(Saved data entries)
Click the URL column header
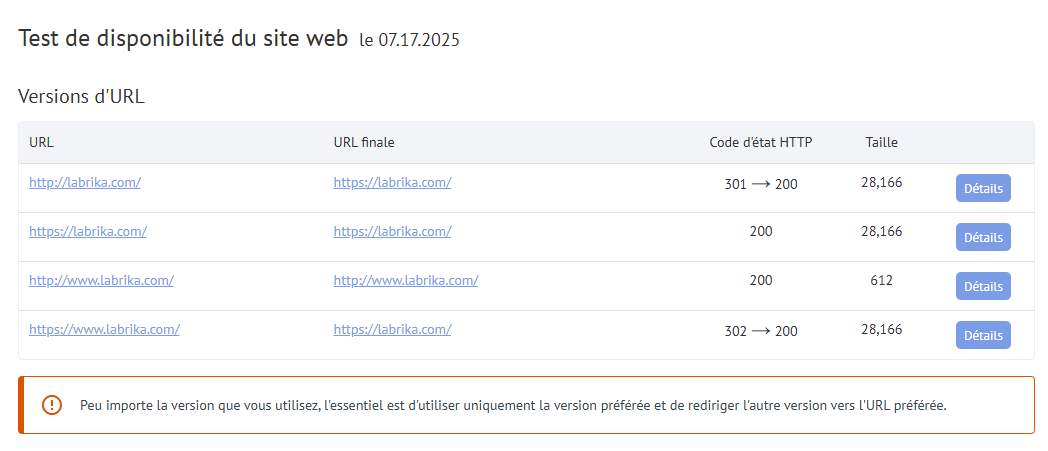1048x451 pixels. pyautogui.click(x=41, y=142)
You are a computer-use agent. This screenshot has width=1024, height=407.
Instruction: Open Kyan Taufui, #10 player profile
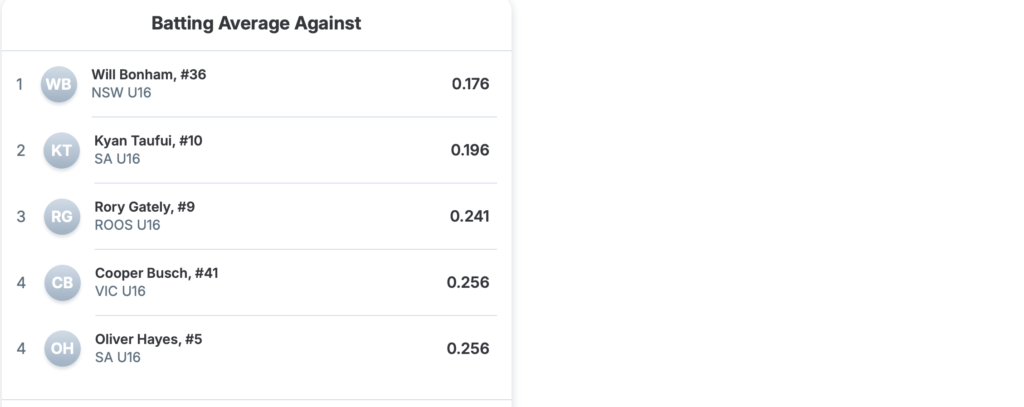pyautogui.click(x=148, y=141)
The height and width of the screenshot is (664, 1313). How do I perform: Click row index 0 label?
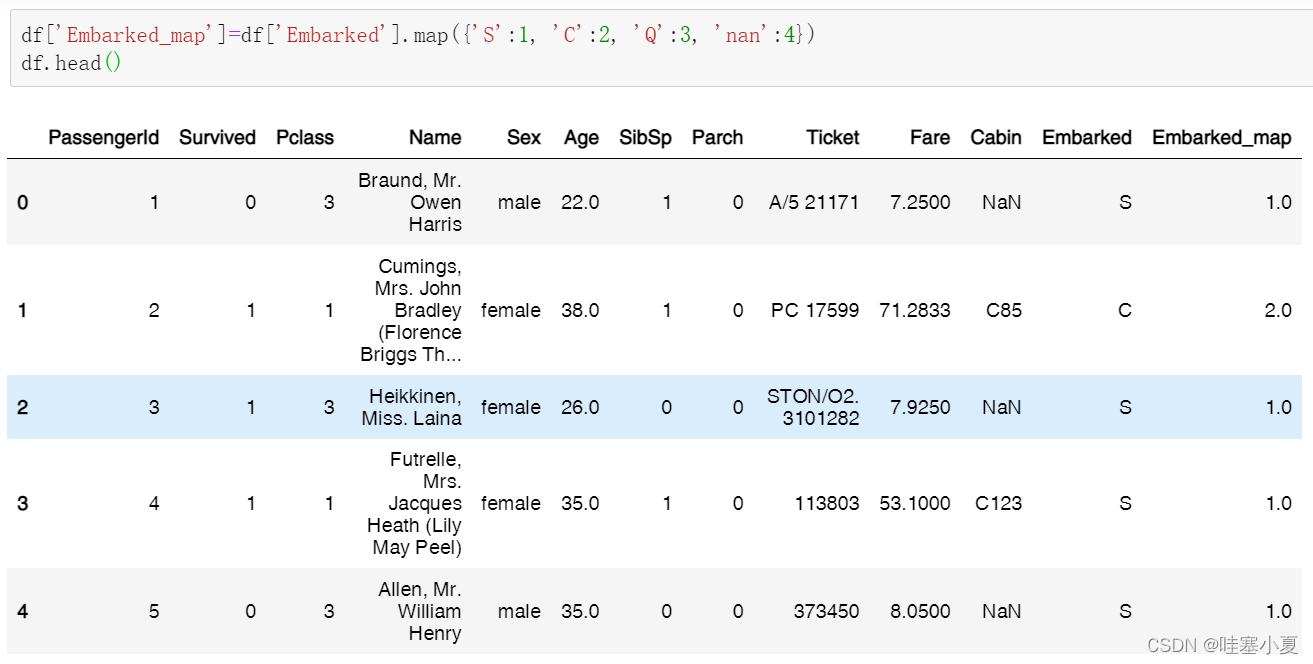click(22, 202)
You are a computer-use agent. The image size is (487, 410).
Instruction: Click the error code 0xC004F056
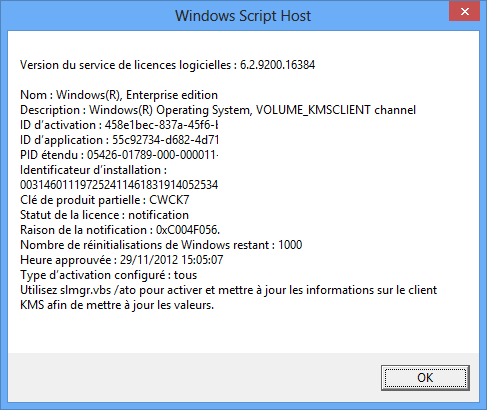[x=188, y=230]
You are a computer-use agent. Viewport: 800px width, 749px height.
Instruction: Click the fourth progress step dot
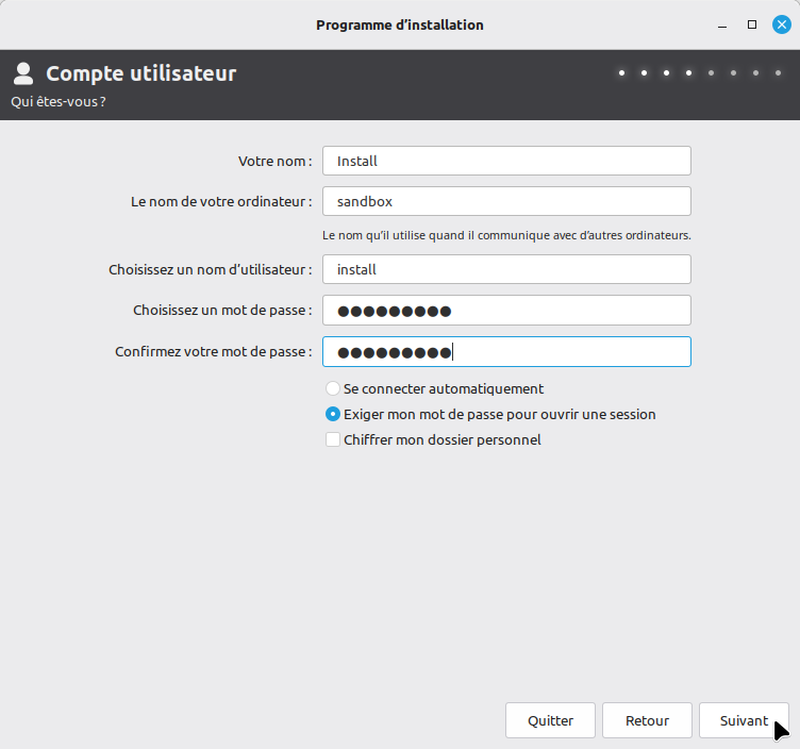(689, 73)
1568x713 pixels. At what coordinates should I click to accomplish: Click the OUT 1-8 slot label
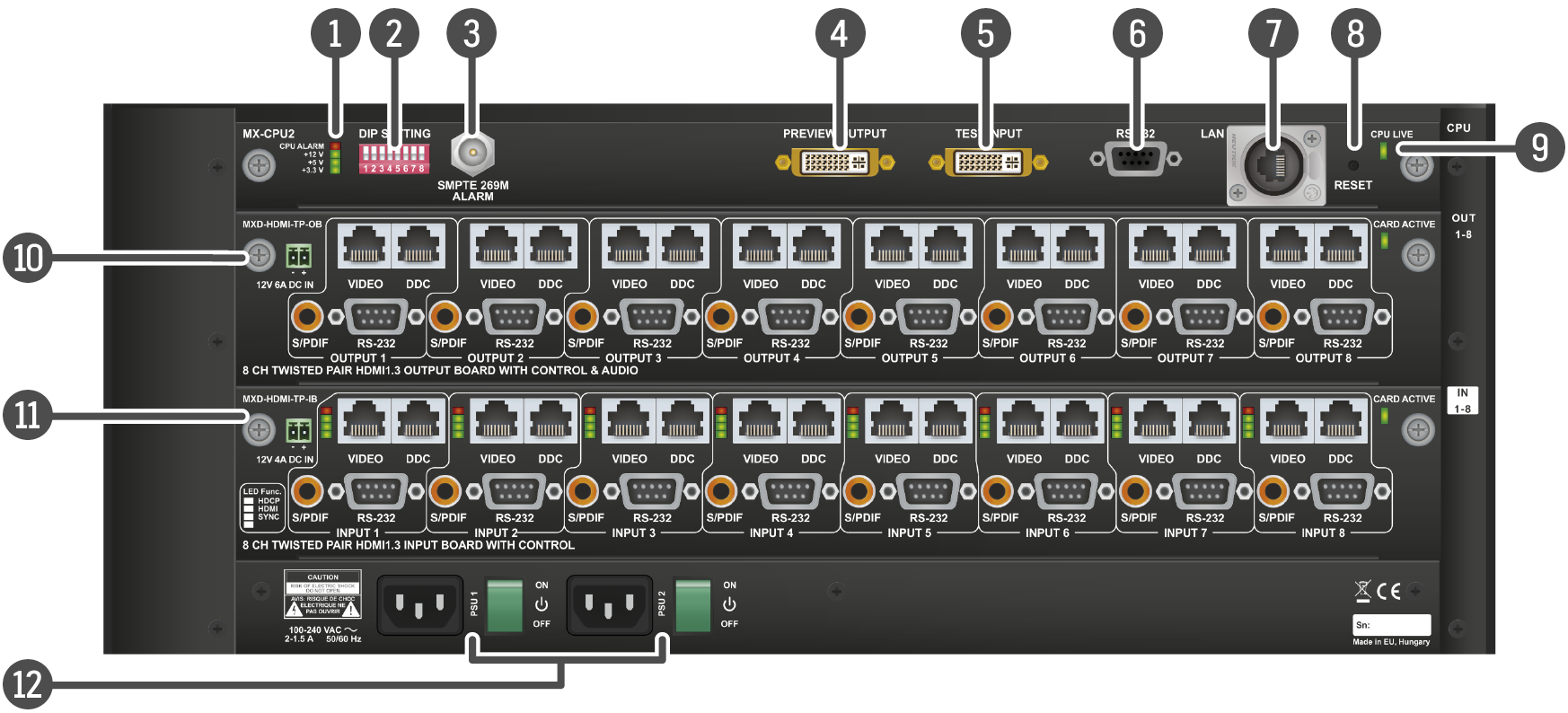(1463, 226)
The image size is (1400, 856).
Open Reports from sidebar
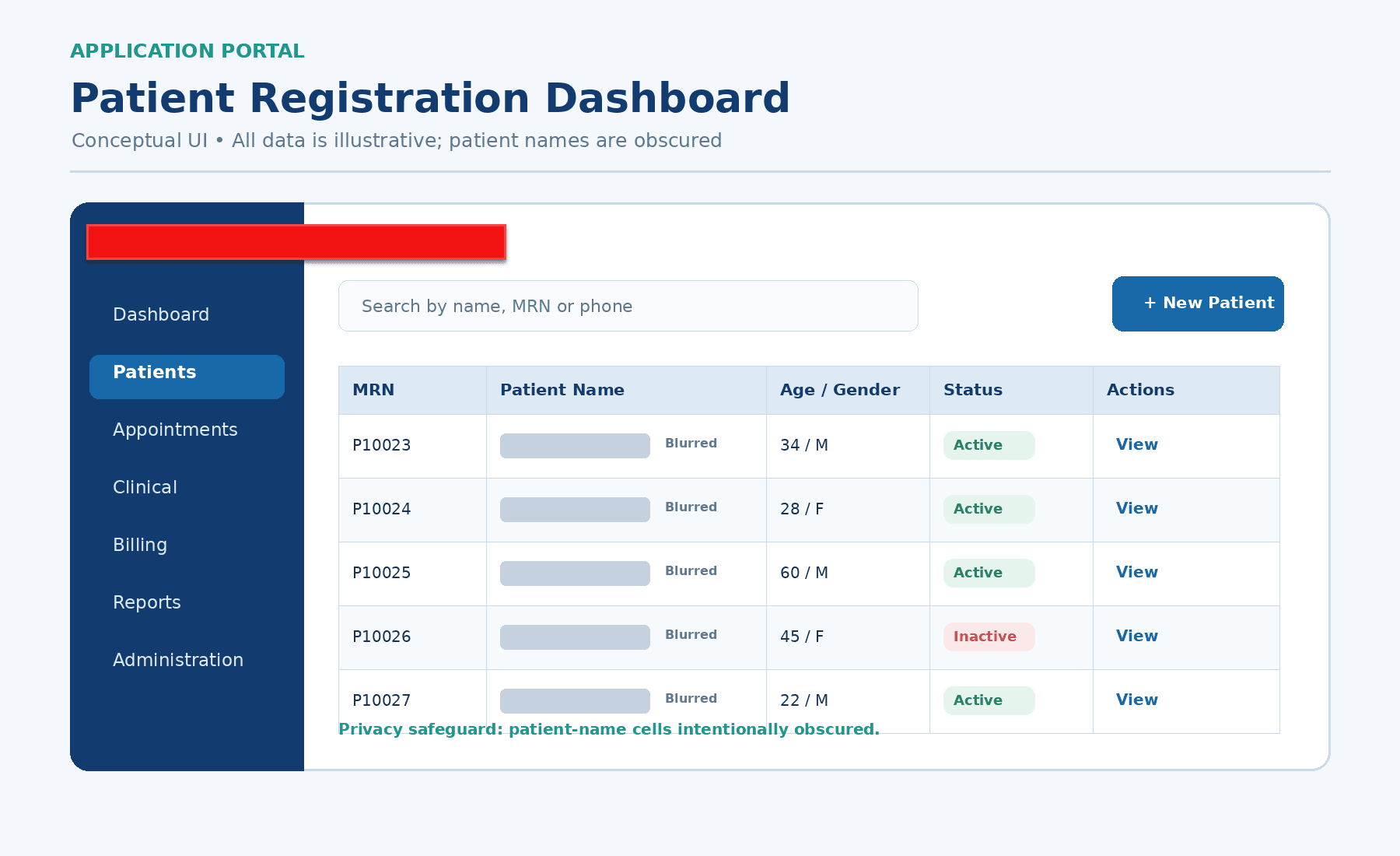146,602
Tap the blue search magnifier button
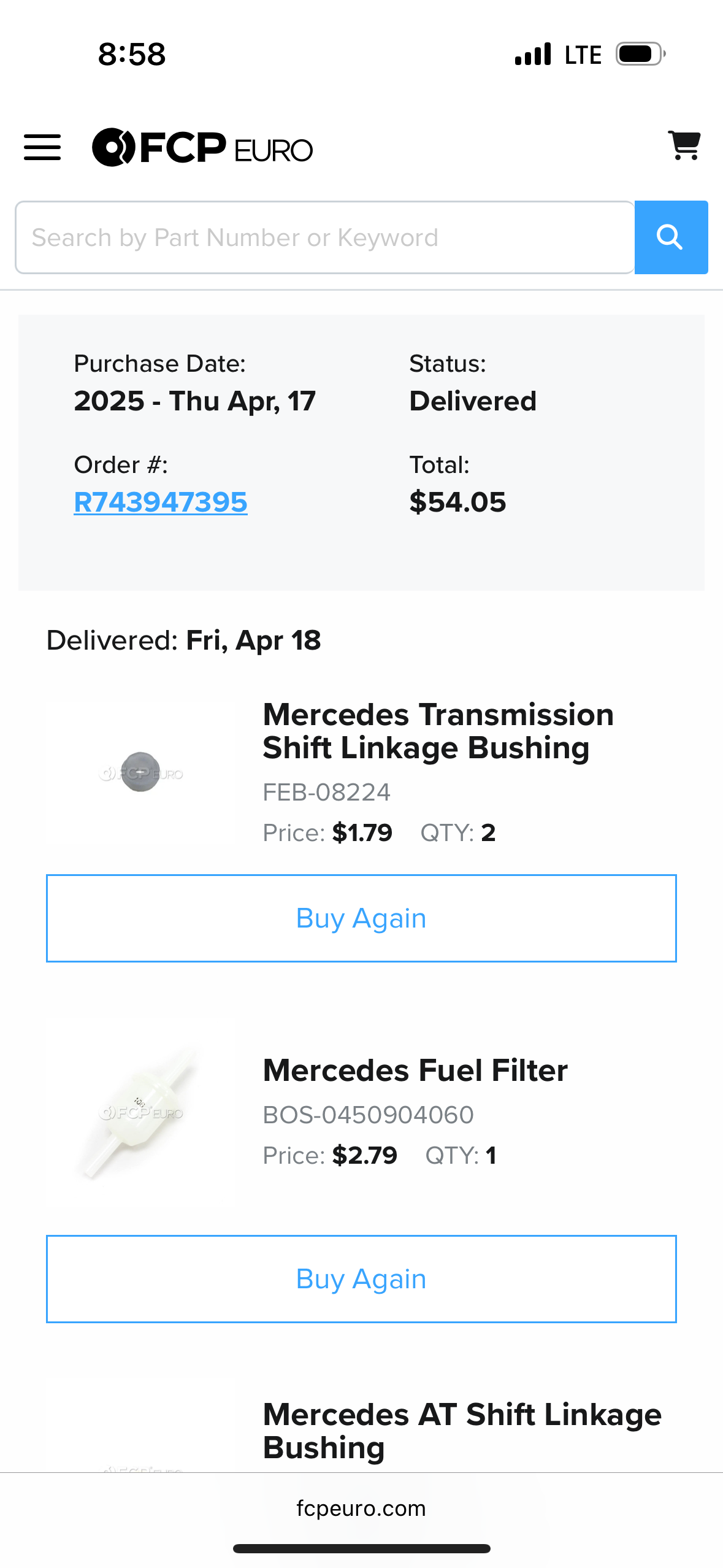Image resolution: width=723 pixels, height=1568 pixels. coord(671,237)
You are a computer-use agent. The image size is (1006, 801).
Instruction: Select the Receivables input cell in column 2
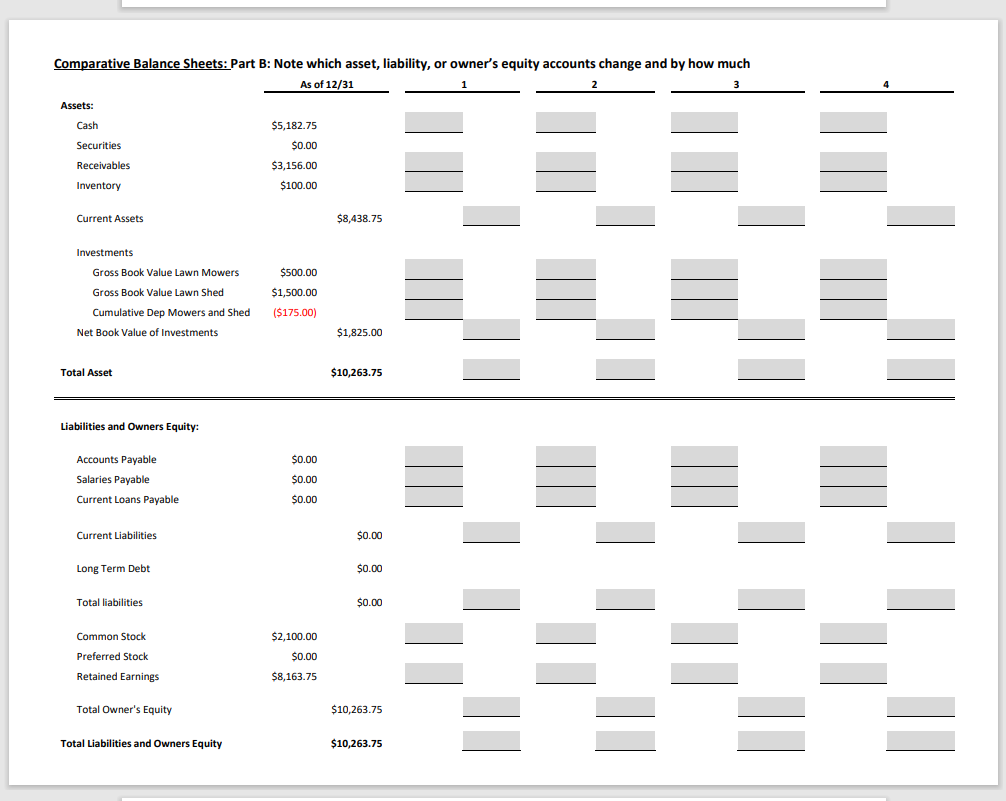coord(565,161)
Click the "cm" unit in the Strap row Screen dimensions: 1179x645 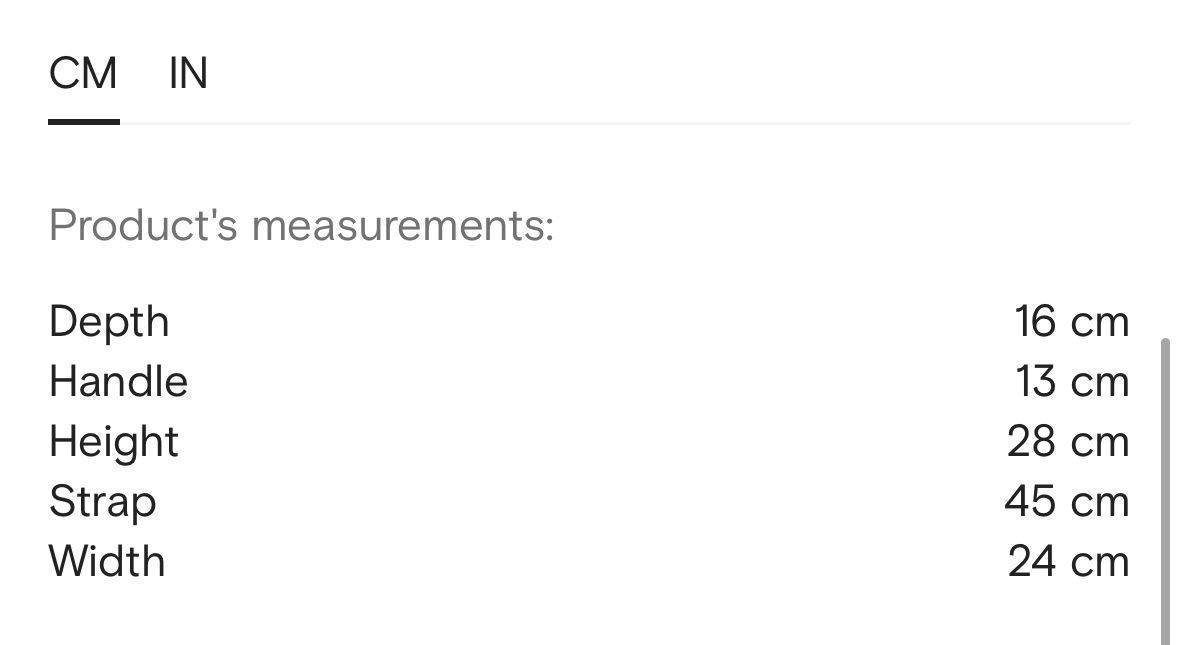click(1100, 502)
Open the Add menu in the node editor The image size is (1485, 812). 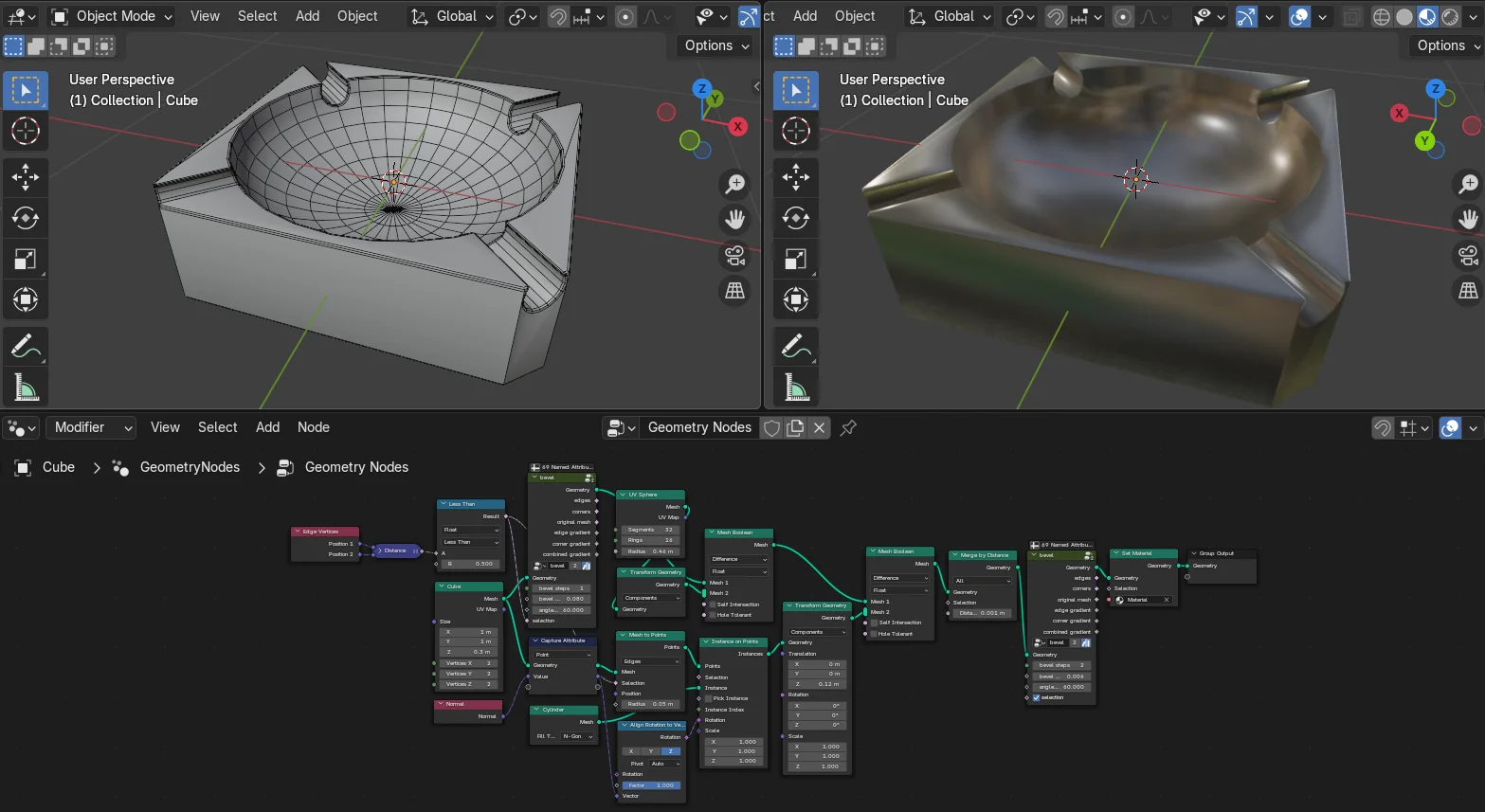click(x=267, y=427)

## TASK DETAILS
Please print the lines above exactly, beginning at the first line of the entries and ending at the line holding "You are a computer-use agent. The image size is (1006, 801).", and leave the pictures out.

## ANSWER BELOW
Click the URL column header
1048x451 pixels. pyautogui.click(x=41, y=142)
You are a computer-use agent. This screenshot has width=1024, height=407.
Instruction: Open Kyan Taufui, #10 player profile
pyautogui.click(x=148, y=141)
The height and width of the screenshot is (664, 1313). How do I perform: Click row index 0 label?
click(22, 202)
You are a computer-use agent. The image size is (487, 410).
Instruction: Click the error code 0xC004F056
[x=188, y=230]
You are a computer-use agent. Viewport: 800px width, 749px height.
Instruction: Click the fourth progress step dot
(689, 73)
1568x713 pixels. At what coordinates should I click to accomplish: Click the OUT 1-8 slot label
(1463, 226)
The image size is (1400, 856).
Open Reports from sidebar
146,602
Tap the blue search magnifier button
Image resolution: width=723 pixels, height=1568 pixels. coord(671,237)
You are a computer-use agent. The image size is (1006, 801).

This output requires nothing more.